Fast OCT-Based Needle Tracking for Retinal Microsurgery Using Dynamic Spiral Scanning

Abstract

Retinal microsurgery is crucial for treating various ocular diseases, but challenging due to the structure size, physiological tremor and limited depth perception. This study aims to develop an innovative real-time needle tracking system that utilizes only a small amount of Optical Coherence Tomography (OCT) A-scans. We introduce a spiral scanning pattern, that is dynamically updated to efficiently capture the needle tip and the retina area with 2000 A-scans.
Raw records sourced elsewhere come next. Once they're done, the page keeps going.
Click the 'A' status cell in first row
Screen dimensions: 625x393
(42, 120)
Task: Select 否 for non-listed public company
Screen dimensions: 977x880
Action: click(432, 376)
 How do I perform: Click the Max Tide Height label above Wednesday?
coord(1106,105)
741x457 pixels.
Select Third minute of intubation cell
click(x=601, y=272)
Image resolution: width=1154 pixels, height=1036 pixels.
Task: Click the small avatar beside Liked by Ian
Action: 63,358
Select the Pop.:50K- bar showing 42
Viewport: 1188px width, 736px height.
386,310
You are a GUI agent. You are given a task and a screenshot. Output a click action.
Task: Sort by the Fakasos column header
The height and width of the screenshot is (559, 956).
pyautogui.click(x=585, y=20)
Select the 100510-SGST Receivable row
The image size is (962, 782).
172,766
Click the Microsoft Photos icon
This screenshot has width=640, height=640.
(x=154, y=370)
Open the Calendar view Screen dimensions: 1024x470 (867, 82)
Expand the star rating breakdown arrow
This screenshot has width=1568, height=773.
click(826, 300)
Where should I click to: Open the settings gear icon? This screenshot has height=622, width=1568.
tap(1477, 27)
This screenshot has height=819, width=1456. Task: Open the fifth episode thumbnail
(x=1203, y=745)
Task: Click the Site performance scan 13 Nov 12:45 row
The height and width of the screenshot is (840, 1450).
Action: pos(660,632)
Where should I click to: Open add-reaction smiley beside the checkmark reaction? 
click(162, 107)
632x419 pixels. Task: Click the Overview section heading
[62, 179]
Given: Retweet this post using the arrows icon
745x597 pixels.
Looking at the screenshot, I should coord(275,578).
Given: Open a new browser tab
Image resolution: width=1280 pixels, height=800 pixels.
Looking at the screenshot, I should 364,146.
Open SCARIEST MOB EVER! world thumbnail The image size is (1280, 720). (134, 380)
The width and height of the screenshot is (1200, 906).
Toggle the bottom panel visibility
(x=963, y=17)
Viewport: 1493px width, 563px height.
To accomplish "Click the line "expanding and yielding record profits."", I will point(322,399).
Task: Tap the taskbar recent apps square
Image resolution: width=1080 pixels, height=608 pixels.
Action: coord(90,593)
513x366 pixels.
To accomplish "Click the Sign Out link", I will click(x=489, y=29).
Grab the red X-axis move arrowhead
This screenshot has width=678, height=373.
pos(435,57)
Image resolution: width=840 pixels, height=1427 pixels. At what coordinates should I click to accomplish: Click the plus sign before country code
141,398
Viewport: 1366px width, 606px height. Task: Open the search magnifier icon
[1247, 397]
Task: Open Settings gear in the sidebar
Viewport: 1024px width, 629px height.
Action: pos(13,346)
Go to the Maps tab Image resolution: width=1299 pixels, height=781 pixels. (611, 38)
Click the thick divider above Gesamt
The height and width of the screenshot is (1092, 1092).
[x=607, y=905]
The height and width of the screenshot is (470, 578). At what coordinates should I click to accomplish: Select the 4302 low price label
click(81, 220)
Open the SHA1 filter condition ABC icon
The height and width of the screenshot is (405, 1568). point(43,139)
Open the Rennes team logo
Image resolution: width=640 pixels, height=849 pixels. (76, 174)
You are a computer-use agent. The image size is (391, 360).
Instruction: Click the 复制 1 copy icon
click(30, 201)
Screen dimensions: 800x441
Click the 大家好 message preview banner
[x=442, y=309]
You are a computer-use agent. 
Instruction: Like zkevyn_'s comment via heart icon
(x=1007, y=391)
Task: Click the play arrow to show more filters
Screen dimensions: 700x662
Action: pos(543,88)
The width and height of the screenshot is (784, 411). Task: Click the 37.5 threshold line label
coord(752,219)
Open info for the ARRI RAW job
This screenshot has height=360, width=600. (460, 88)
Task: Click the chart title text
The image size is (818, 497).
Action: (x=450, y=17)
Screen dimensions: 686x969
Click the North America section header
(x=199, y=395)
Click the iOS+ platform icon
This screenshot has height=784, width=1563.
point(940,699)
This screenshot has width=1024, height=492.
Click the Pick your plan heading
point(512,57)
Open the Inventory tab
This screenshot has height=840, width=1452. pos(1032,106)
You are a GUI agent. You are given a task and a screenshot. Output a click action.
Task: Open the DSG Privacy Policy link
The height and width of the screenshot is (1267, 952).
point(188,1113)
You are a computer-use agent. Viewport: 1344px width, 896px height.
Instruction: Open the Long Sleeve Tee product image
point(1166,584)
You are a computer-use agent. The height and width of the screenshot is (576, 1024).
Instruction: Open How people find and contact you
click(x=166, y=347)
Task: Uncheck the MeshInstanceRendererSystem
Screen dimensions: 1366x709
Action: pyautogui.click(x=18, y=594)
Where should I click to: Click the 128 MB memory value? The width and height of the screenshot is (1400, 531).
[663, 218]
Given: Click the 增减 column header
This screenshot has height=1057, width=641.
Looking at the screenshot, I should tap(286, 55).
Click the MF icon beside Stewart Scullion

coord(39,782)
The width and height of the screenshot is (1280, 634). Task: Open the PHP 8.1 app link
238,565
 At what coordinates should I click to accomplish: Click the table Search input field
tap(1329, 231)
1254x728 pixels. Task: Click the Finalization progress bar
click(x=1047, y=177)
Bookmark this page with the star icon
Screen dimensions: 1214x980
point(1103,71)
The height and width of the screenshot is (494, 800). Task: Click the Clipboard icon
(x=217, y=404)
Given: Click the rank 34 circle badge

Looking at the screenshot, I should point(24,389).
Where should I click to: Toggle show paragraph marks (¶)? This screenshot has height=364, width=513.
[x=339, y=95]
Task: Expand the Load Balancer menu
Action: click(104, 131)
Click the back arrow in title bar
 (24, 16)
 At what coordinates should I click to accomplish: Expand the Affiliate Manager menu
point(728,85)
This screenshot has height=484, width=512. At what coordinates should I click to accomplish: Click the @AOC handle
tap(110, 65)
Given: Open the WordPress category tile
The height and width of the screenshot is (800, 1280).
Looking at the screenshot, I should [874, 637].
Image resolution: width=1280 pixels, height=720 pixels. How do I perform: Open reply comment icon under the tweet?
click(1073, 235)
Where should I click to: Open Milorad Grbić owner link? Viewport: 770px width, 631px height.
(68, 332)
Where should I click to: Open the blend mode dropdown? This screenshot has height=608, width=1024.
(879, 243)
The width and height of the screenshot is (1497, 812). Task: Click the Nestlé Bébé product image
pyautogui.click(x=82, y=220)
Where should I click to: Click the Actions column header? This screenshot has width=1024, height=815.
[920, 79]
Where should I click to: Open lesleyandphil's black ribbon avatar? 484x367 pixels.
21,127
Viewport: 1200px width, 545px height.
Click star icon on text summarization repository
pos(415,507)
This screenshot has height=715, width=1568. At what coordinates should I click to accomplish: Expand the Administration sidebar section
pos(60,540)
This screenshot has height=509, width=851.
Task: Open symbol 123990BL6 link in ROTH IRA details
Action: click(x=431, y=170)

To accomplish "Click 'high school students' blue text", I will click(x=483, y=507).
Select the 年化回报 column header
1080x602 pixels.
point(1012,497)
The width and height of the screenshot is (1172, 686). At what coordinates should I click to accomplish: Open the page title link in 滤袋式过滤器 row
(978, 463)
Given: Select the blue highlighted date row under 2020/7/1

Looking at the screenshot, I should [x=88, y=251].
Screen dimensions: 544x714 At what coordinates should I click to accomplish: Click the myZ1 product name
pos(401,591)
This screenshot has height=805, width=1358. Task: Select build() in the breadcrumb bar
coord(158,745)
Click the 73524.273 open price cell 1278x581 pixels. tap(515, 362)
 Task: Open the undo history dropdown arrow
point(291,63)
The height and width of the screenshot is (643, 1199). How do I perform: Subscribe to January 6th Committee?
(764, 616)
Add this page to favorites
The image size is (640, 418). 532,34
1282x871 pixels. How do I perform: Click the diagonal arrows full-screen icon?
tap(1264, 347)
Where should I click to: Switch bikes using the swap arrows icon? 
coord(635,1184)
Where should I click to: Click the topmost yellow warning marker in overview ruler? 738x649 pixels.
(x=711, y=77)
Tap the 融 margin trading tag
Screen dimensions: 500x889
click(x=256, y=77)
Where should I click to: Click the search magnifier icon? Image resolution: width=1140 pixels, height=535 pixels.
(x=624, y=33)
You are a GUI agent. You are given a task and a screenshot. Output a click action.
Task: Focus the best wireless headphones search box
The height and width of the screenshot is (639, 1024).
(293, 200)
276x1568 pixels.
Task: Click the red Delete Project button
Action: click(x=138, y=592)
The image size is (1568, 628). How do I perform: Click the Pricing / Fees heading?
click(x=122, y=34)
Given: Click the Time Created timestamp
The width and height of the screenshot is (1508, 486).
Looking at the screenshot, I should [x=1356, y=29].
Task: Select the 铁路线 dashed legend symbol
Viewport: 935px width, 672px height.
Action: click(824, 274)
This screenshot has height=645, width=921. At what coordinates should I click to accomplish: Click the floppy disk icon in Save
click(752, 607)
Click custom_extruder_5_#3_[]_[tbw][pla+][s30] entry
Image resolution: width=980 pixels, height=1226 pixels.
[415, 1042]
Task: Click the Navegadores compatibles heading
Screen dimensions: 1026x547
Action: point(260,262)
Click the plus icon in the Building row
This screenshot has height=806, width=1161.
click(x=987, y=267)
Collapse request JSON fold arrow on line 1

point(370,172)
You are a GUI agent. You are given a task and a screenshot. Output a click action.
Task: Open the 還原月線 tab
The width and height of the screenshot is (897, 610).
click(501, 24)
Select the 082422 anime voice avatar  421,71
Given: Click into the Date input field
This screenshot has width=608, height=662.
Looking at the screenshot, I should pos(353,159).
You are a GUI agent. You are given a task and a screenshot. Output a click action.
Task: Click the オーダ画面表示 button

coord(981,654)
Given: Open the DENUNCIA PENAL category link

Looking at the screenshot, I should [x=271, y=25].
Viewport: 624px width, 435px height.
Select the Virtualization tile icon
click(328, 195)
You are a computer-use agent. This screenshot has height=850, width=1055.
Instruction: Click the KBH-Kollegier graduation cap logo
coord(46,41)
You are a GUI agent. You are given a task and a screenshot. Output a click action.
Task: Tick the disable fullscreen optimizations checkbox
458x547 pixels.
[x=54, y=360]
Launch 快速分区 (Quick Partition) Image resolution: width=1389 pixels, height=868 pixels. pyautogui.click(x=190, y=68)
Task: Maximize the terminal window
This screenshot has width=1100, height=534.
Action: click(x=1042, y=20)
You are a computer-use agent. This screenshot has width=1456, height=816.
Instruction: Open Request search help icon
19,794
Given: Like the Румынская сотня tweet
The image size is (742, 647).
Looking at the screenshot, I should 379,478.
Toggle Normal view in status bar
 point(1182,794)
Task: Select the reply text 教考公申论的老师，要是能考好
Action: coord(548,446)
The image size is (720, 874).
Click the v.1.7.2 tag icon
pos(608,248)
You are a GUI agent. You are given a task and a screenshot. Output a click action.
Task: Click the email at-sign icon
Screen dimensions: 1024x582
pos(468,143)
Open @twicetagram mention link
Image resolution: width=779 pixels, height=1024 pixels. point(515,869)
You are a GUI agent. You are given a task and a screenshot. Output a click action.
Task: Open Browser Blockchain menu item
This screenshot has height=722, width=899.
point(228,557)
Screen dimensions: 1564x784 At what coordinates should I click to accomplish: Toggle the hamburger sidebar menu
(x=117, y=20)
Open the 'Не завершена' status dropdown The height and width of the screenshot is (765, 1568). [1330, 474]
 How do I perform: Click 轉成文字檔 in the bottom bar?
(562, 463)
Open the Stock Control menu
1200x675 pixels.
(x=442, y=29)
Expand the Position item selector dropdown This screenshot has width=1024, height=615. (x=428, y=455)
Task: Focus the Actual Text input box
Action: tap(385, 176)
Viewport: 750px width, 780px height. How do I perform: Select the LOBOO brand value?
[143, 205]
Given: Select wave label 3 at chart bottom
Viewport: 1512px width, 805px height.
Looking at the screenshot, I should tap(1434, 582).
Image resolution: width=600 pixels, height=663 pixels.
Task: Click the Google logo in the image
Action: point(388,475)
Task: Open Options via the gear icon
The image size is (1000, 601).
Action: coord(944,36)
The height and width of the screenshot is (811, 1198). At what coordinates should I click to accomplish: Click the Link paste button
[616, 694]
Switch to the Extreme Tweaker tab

An imaging pipeline is proposed that initiates with an initial Region of Interest (ROI) identification, followed by image segmentation, 3D reconstruction, and needle pose estimation. The ROI is dynamically adjusted to keep the needle tip centrally within the spiral scan, facilitating tracking at clinically relevant speeds. Preliminary testing on phantom eye models demonstrated that our system can maintain an average tracking error of 0.04 mm in spatial coordinates and an error of 0.06 mm in estimating the distance between the needle tip and the retina. These results suggest the system’s potential to enhance surgical outcomes by providing surgeons with improved depth perception and precise, real-time feedback. By efficiently utilizing spirally sampled OCT data, this system sets the groundwork for future integrations of real-time 4D imaging and physiological motion detection capabilities.